→ **Passage given**
★ ★ ★ ★ ★ ★ ★
Osky, traveling in 1994, was on one of Aroyan’s earliest trips.6 In those early years, Aroyan cautioned pilgrims to ask little about the past, and not to speak Armenian unless they were inside the bus. Tensions relaxed somewhat over time, but were again heightened in 2007 with the assassination of Hrank Dink, the editor of Istanbul’s Armenian newspaper, Agos, although his violent death also opened a window to hear the many voices of those in Turkey who were sympathetic to Armenians and angry about their current and historical mistreatment. In fact, by the time of the genocide’s centennial commemoration, in April of 2015, pilgrims rarely hid their identities and their quests. But almost immediately afterward, following the Turkish state’s reaction to electoral gains by the Armenian-friendly pro-Kurdish party in June of 2015, followed by a coup attempt in July of 2016, the state shone a searchlight on every supposed “enemy,” which, together with the state’s resurgent nationalism, again made being openly Armenian problematic for pilgrims, a situation that poses a continuing risk for Armenians still living in Turkey. Thus, the displacement and liquidation of the Armenian populations of the Ottoman Empire not only constituted a formative Armenian historical trauma, but it remains raw.

Central to the present study are over a dozen of these Aroyan group pilgrimages that I accompanied between 2007 and 2015, along with several of my own trips with individual pilgrims. These experiences made clear how the homeland was defined by the house, or by the village where that house once stood (Figure 1). Aroyan organized his trips around groups whose home villages were somewhat near to one another, although traveling between them could still turn out to be difficult because the land is often mountainous, and villages that seem close on a map may be separated by many hours of driving on tortuous roads. Our days were long and hard, often with no places for food or rest stops, but not as hard for us as they were for Aroyan, who daily gave every ounce of energy to finding everyone’s village, getting there, and then helping pilgrims locate markers of their family memories: he remembered such things as a pilgrim’s having spoken about the large tree that a grandparent had described; if it was there, he would find it, even if the house itself was gone. Calling ahead from the front of the bus as it began to get dark, he arranged for dinners to appear long after everything was closed, often surprising pilgrims with familiar local dishes; and at the end of each day, we found that he had reserved (always adequate but most often quite luxurious) accommodations for tired travelers returning from their long day’s journey.
★ ★ ★ ★ ★ ★ ★
→ **What to do**
Carry on the account of the Armenian pilgrimages to ancestral villages in Turkey, picking up after its final sentence.
★ ★ ★ ★ ★ ★ ★
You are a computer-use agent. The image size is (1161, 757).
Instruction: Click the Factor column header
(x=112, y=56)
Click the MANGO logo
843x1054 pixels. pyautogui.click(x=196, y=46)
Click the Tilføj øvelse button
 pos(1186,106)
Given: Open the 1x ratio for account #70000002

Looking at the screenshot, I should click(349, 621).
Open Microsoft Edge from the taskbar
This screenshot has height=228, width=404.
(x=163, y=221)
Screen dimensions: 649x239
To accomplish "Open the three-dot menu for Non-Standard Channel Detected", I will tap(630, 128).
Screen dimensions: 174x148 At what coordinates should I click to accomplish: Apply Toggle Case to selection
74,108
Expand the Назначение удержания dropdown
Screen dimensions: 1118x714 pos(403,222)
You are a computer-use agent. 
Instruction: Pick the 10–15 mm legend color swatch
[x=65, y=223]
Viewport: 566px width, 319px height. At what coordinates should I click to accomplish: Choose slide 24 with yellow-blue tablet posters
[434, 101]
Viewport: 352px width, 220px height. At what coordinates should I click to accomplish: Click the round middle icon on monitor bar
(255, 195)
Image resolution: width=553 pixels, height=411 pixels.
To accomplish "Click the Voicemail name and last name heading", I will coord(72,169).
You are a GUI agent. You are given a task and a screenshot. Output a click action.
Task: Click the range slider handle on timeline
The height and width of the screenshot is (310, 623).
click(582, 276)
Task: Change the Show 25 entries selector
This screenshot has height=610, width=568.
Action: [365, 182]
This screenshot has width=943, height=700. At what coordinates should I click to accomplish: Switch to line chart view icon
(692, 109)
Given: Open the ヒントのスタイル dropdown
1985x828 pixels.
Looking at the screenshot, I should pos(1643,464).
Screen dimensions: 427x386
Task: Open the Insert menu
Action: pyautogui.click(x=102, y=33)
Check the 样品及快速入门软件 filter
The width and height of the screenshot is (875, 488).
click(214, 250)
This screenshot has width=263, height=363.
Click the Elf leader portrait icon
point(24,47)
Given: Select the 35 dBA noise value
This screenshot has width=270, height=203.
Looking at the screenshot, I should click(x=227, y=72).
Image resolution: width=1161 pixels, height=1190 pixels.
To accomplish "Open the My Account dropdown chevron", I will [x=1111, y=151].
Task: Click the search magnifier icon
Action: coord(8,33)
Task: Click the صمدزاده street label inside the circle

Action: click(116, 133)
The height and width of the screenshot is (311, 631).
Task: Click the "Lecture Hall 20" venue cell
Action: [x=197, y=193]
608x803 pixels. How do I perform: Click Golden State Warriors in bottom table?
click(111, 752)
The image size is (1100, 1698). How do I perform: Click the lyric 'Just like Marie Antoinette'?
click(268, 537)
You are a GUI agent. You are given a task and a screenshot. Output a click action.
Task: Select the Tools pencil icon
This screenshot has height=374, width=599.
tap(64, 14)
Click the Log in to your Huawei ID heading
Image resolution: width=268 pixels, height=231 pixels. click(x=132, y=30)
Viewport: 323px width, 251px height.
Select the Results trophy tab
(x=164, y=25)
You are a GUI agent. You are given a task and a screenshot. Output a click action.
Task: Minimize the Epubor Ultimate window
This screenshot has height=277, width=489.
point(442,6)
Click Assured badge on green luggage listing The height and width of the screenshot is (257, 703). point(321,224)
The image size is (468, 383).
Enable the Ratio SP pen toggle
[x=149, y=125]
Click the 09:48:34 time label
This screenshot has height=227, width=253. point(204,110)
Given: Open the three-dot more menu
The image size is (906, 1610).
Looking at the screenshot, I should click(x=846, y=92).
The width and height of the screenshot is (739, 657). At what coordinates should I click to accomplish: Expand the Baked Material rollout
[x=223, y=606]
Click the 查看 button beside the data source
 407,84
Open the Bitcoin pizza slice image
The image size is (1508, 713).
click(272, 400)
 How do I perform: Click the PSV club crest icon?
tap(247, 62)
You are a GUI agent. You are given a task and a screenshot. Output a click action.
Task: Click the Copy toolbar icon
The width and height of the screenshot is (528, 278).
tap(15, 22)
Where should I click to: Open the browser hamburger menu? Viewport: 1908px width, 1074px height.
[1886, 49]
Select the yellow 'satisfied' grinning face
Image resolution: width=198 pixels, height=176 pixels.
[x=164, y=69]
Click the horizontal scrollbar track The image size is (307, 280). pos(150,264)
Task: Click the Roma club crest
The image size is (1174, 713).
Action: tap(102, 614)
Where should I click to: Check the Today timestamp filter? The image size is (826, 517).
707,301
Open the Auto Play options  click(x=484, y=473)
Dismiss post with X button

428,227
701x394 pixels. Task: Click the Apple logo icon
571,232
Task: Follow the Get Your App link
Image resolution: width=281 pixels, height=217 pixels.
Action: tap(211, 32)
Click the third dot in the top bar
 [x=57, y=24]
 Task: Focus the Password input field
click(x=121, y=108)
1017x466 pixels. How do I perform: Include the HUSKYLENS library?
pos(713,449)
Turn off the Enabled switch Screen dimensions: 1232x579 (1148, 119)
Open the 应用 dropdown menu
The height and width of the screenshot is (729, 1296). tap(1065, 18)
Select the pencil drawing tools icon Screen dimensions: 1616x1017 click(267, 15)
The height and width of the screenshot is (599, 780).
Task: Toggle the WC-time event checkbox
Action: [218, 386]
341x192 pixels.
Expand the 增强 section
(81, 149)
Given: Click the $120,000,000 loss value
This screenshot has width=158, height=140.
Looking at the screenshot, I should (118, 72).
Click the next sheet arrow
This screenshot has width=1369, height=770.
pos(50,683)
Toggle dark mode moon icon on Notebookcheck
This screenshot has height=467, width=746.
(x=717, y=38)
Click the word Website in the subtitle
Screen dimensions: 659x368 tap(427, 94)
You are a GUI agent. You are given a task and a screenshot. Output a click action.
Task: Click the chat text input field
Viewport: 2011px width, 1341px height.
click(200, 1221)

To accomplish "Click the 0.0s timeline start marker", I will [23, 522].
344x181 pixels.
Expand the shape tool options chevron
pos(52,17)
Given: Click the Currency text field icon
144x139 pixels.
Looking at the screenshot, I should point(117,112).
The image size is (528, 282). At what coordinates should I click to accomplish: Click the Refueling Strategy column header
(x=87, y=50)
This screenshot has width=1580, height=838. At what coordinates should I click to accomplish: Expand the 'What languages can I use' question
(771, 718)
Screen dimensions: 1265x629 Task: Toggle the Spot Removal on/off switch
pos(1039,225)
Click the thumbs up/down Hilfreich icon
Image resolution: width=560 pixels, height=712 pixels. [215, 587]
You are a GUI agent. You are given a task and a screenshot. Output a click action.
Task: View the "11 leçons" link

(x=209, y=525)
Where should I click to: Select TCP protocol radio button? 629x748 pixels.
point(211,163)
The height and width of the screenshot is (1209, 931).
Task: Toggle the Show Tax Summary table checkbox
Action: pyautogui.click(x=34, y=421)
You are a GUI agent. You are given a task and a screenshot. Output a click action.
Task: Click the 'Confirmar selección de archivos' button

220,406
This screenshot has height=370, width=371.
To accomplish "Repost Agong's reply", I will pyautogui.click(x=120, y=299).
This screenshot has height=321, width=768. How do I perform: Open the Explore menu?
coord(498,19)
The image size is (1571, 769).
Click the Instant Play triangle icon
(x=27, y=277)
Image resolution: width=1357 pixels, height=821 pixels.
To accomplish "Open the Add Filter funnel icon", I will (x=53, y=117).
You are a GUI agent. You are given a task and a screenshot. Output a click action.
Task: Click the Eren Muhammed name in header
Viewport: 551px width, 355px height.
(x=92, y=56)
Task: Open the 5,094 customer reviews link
★ ★ ★ ★ ★ ★ ★
→ **Response to the exercise**
The difficulty of travel, including finding villages that seemed to have disappeared, or whose names had been changed, meant that only a relatively small number of pilgrims would travel alone. A few traveled in groups led by organizers other than Aroyan. I am able to draw on a relatively large group of pilgrims because, along with my personal observations of well over one hundred pilgrims, including conversations and written communications that span an eight-year travel period, I have also constructed an archive of several hundred other pilgrims’ journals, memoirs, blogs, photographs, letters, maps, drawings and creative works. Many of these travelers were among the several thousand pilgrims who have traveled with Aroyan over the years, and my information about them comes in part from the videos Aroyan took during every pilgrimage (now in the Armen Aroyan Collection at the University of Southern California Institute of Armenian Studies) as well as from the many articles about their trips that they wrote and then sent to him for a collection that is yet unpublished. I also found and personally contacted many of these pilgrims, whether they had traveled with Aroyan, alone, or with others. Although most of the pilgrims I follow are from the American diaspora, some are from outside it including some Armenians who had fled to Istanbul.7 I also have materials from pilgrimages that predate these contemporary trips. None of them traveled because they wanted to see the tourists sites of Turkey; their goal was the little known, often hard to find and hard to reach domestic places in the interior, and when asked “Why?” each would surely give the same answer Chris Bohjalian gave: “Because I am Armenian and that’s where my family once lived.”8 In all, my archive spans over fifty years.


FIGURE 1. A pilgrim, hoping to find her ancestral house, walks as she photographs an old neighborhood in Kharpert, 2007. Photo by the author, Carel Bertram.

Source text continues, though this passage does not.